A LOOTING spree totalling billions of rands at the South African Post Office has been uncovered.
A Sunday World investigation exclusively shows that the contents of an extensive forensic investigation of the post office paint a picture of a chaotic organisation ridden with corruption, incompetence and lack of accountability.
The forensic report has been handed over to the Department of Communications, which ordered the investigation earlier this year.
The report comes amid a labour stand-off between the post office and its employees that could result in another full-blown strike.
Sunday World has been following the forensic audit over the past six months. Its findings include:
During February 2007 and April 2008, 11 labour brokers were paid R1 219 343 766.95. According to post office reports, millions of rands have been paid to labour brokers without any contracts in place since 2002.
The organisation failed to disclose the payments in its financial statements.
The risk committee highlighted the fruitless and wasteful expenditure due to contracts being renewed without due process being followed.
It emerged that R551-million a year is being paid for 228 unmonitored services for which there are no contracts in place.
Of the 2312 properties allocated to the post office, 1763 are unaccounted for to the tune of about R1-billion.

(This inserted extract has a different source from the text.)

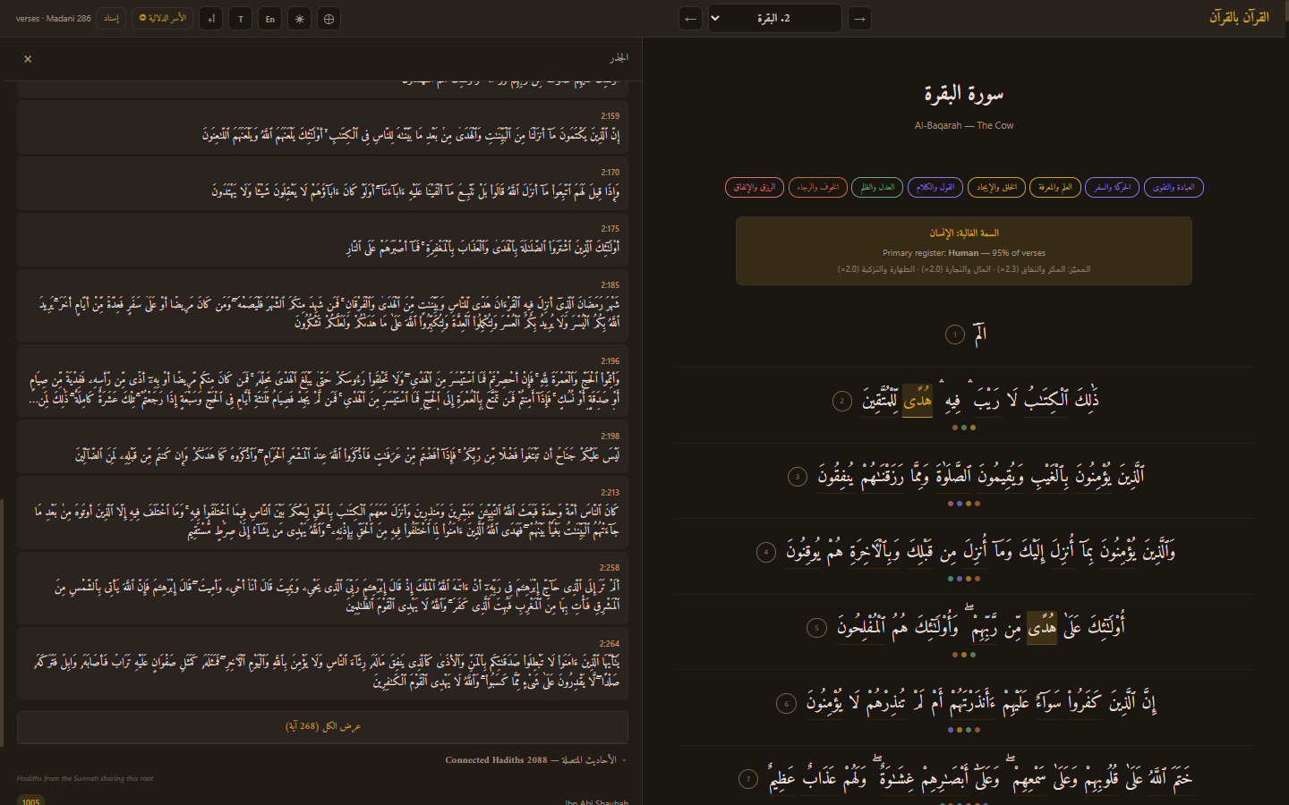The height and width of the screenshot is (805, 1289).
Task: Advance to next surah with the right arrow
Action: [x=859, y=18]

This is because there is no property register in place and it has been found that the properties were disposed of irregularly.
The portfolio is headed by Karabo Rapoo, who is also head of risk and has been acting in the position for about two years. It is understood that she is not adequately qualified to hold either position.
Sunday World’s questions around her qualifications were ignored by the post office. In its response, the organisation claimed to have a turnaround plan that “is on track”.
Three internal audits found that a R30-million security contract was awarded to disqualified companies that submitted fraudulent BEE credentials.
From July 2008 to March this year, R111 783 743.53 in acting allowances were paid, and R25 436 278.07 of this money went to the managers.
It was found that some officials in “critical positions” have been in acting positions for more than 45 consecutive months.
1882 duplicate vendors were identified on the system. About 529 directors of those companies are government employees.
The forensic audit, which is the largest of its kind of a government entity, further reveals that there were contraventions of the Labour Relations Act when unilateral changes of employment terms and conditions were effected without consulting staff.
The investigation was conducted by Specialised Security Group (SSG).
The report attributes the chaos at the post office to the existence of a culture of “no-consequence” and the lack of clear policy guidelines.
The far-reaching investigation unearthed a litany of problems.
It also provides a blueprint on how the organisation can be saved.
SSG investigators clashed with the post office’s executives several times over two months while trying to do their work.
Sunday World can further reveal that there were fears that the investigation was intended to target individuals on the board.
This is clear from a letter written to President Jacob Zuma on April 8 by former post office board chairman George Mothema, in which he asks Zuma to investigate processes followed by the Communications Department when appointing SSG.
In his letter, Mothema said axed communications minister Dina Pule told the board that the investigation of corporate governance practices at the post office was to be conducted following complaints from a group of managers in the organisation.
Sunday World has seen a chain of e-mailed complaints by the managers to both Mothema and the post office’s chief executive, Chris Hlekane.
The complaints have not been dealt with.
“It appears to be an investigation into corporate governance practices during my term in office,” said Mothema.
In his response, SSG boss Warren Goldblatt said: “Due to obvious restrictions. we cannot divulge any further information around this project save to say that the project has been completed and a final report submitted to the director-general of the [Communications Department], our client in the matter.”
It is understood that SSG is still owed about R2.5-million by the post office for the investigation.
“We cannot comment on the matter of outstanding fees as this matter currently rests with our attorneys,” said Goldblatt.
In one of its recommendations, the SSG report states that “decisions from the office of the CEO need to be fast-tracked”.
Hlekane has been criticised before for dragging his feet in acting on critical matters.
The post office refused to respond to questions around Hlekane’s performance, saying it would be “irresponsible”.